The author, John Braheny co-founded and directed the Los Angeles Screenwriters Showcase, is also a journalist, teacher, talk show host, and consultant.

Thursday 24 February 2011

Sonar X1 Producer

I've just upgraded from Sonar 8.5 to X1 and i have to say I'm pretty impressed. Some major changes in the interface with the ability to save "screen sets" of screen set ups making it much easier to move through different recording phases.

With this update they've also introduced some nice tabbing features making it far easier to navigate features and just about everything can be dragged and dropped including docking / floating components.

One of the other nice new features is a smart tool that changes functionality depending on it's context. That alone saves the hassle of regularly changing the tool you are using, allowing you to focus far more on the creative aspects of what you do and not what you are going to do it with.

One new feature that's pretty yummy is the ProChannel channel strip that's built into every channel offering quite extensive control.

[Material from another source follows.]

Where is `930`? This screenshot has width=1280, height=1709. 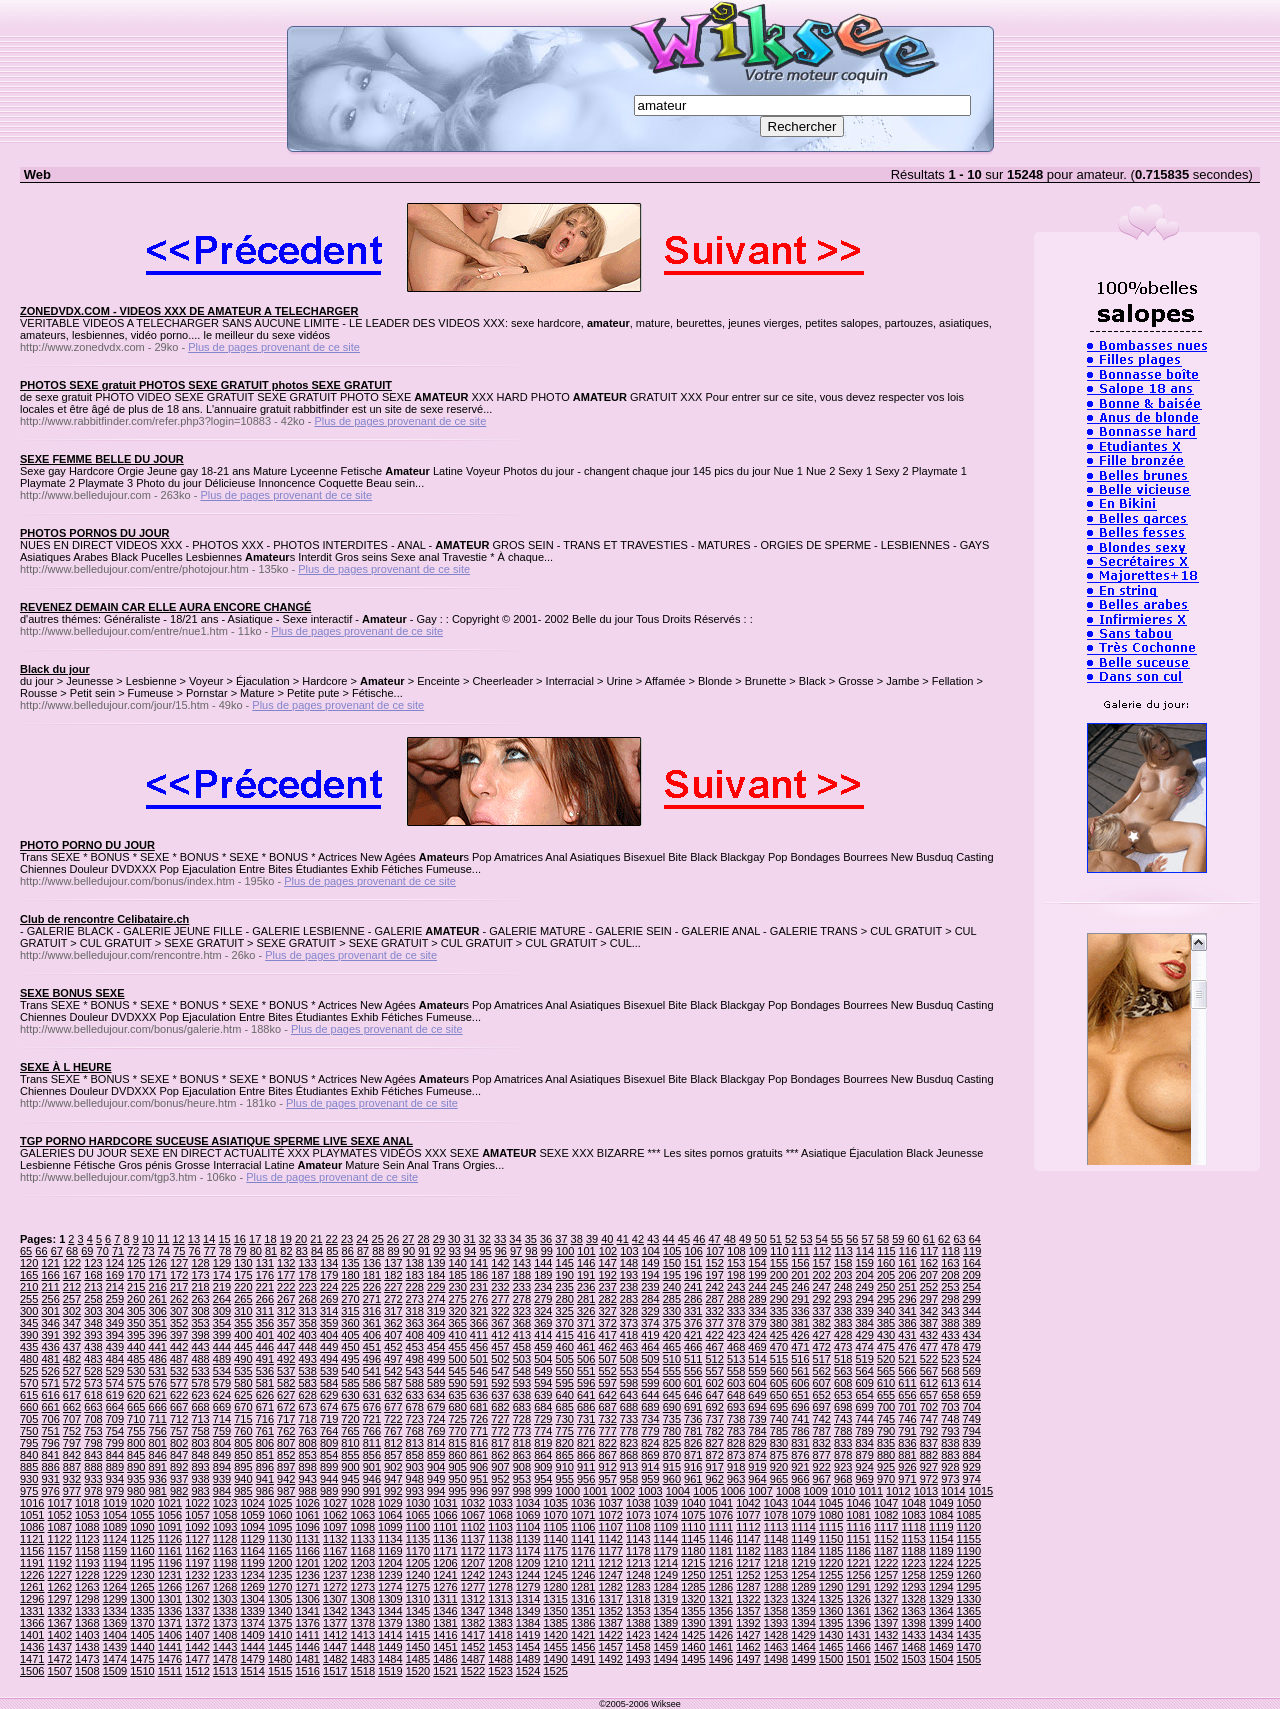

It seems to be much more stable. I've tried it on Win 7 64-bit and on XP 32. I still find less issues on XP 32.

Some nice advances in the packaged plug ins too wind Dimension Pro getting some needed attention and Beatscape being a very nice addition.

That's all for nnow, more after I've explored it a bit more. So far it's a big thumbs up with some very welcome improvements.

Monday 21 February 2011

Successful Lyric Writing by Sheila Davis

I thought I'd add some posts looking at the books in my own collection, offering my opinion on each book.

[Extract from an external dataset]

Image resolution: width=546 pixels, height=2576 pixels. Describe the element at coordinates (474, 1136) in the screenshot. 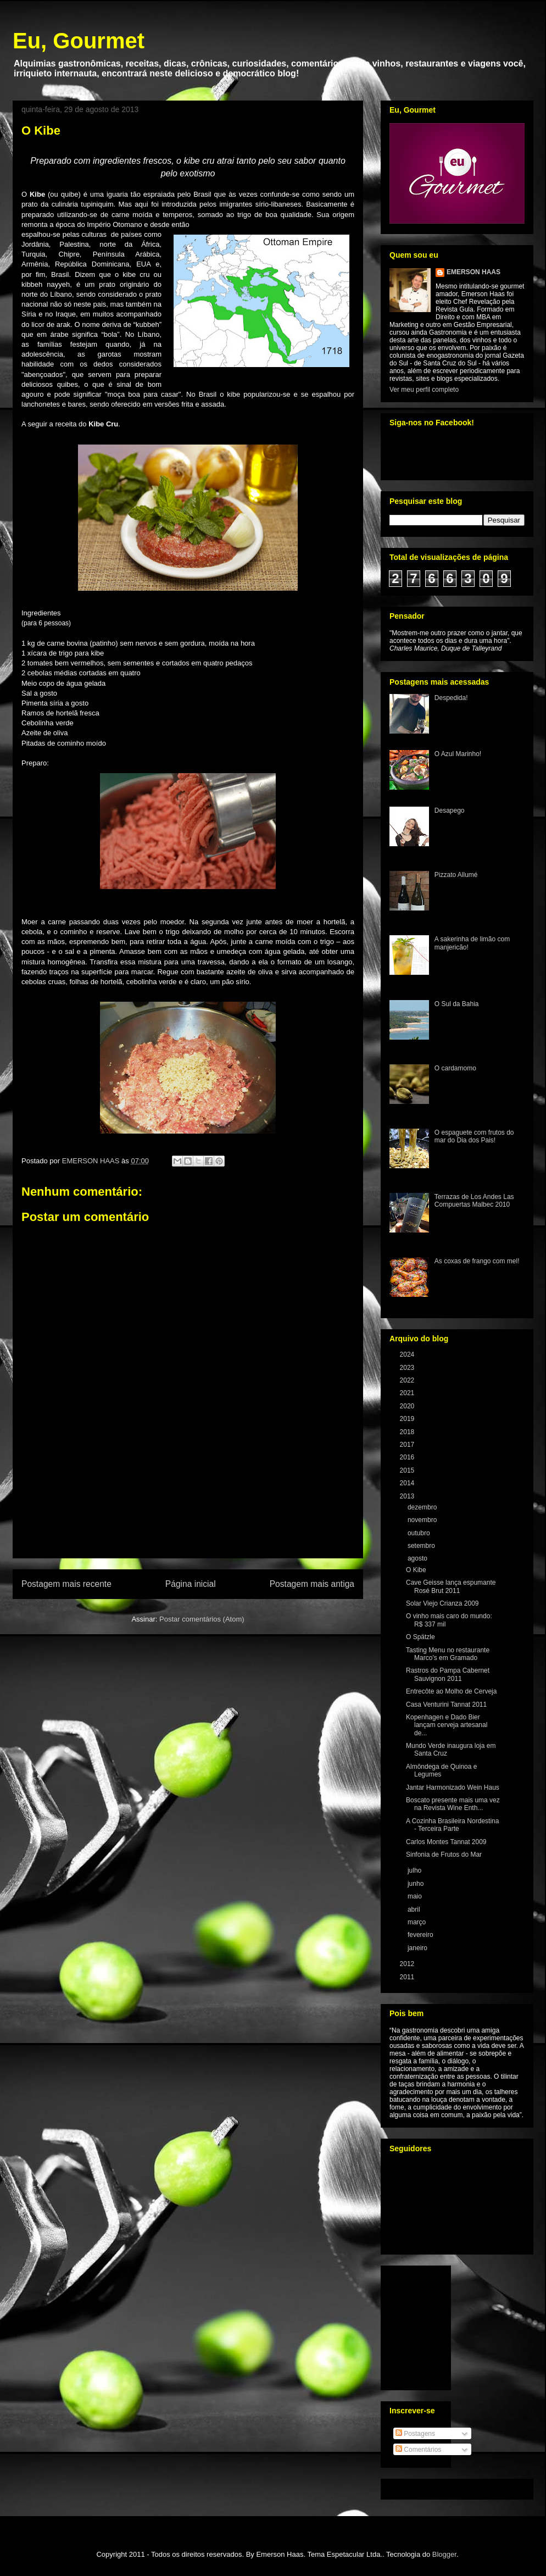

I see `O espaguete com frutos do mar do Dia dos Pais!` at that location.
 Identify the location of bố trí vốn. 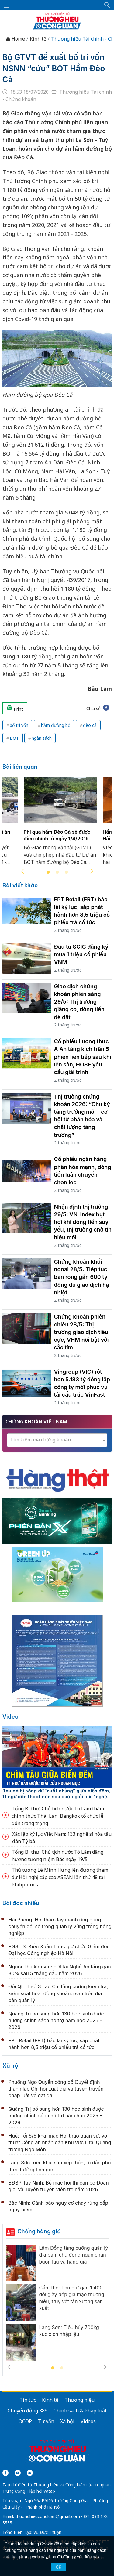
(19, 725).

Successful Lyric Writing by Sheila Davis

This is an excellent book for those fairly new to serious lyrics writing. Covering the broad strokes of lyrics writing including theory, principles and common song forms Sheila's book provides a good foundation for those wanting to move from writing from the hip to an increased awareness of what the hell is going on when they write, why one song works better than another and so on.

As a workbook it also contains lots of examples and exercises to work through plus a useful set of definitions and explanations.

There are no rules in songwriting, guidelines yes, but songwriters frequently ignore those guidelines. Where books like this fit into the equation is in helping aspiring songwriters to understand what they trade off when making decisions about song lyrics. Making informed choices is a powerful thing.

Overall I found it an interesting book, a useful reference and definitely a handy book to have in your collection.

Wednesday 16 February 2011

Scansion for lyrics writing

I'm thinking on writing an article about using scansion for lyrics writing.

It's a term many lyricists aren't familiar with, yet it can be a very useful tool if you are writing lyrics before the melody, and perhaps are unlikely to have much contact with the music writer. So it's ideally suited to the isolated lyricist.

Basically scansion helps you tidy up the meter of your lyrics so that the meter of the lyrics will be more consistent, with stressed syllables landing in the right place so that the melody works consistently through the song.

It's a tool that originated in poetry writing but when applied to lyrics it's a very useful technique in that realm too.. There's not a lot of info out there on exactly how to apply it to lyrics, so who knows... time to bite the bullet and dive in?

Thursday 10 February 2011

Studio rewiring finished!

Not the top of my list in things to do but at least it enables me to move on to finish some recordings that have been draft recordings for too long!

There's a few new pieces of gear added in, including an upgrade to Sonar X1 Producer to play with. I'm really looking forward to it.

As it stands i have 6 draft recordings to finish, including "Hit and Run", and about 10 completely new songs to begin recording. Add to that lots of lyrics to finish writing.

I do love recording a song for the first time. That transition from idea, through basic arrangement to a fully realized idea. So hopefully soon I'll have some freee tracks to share and some tasters for my upcoming album.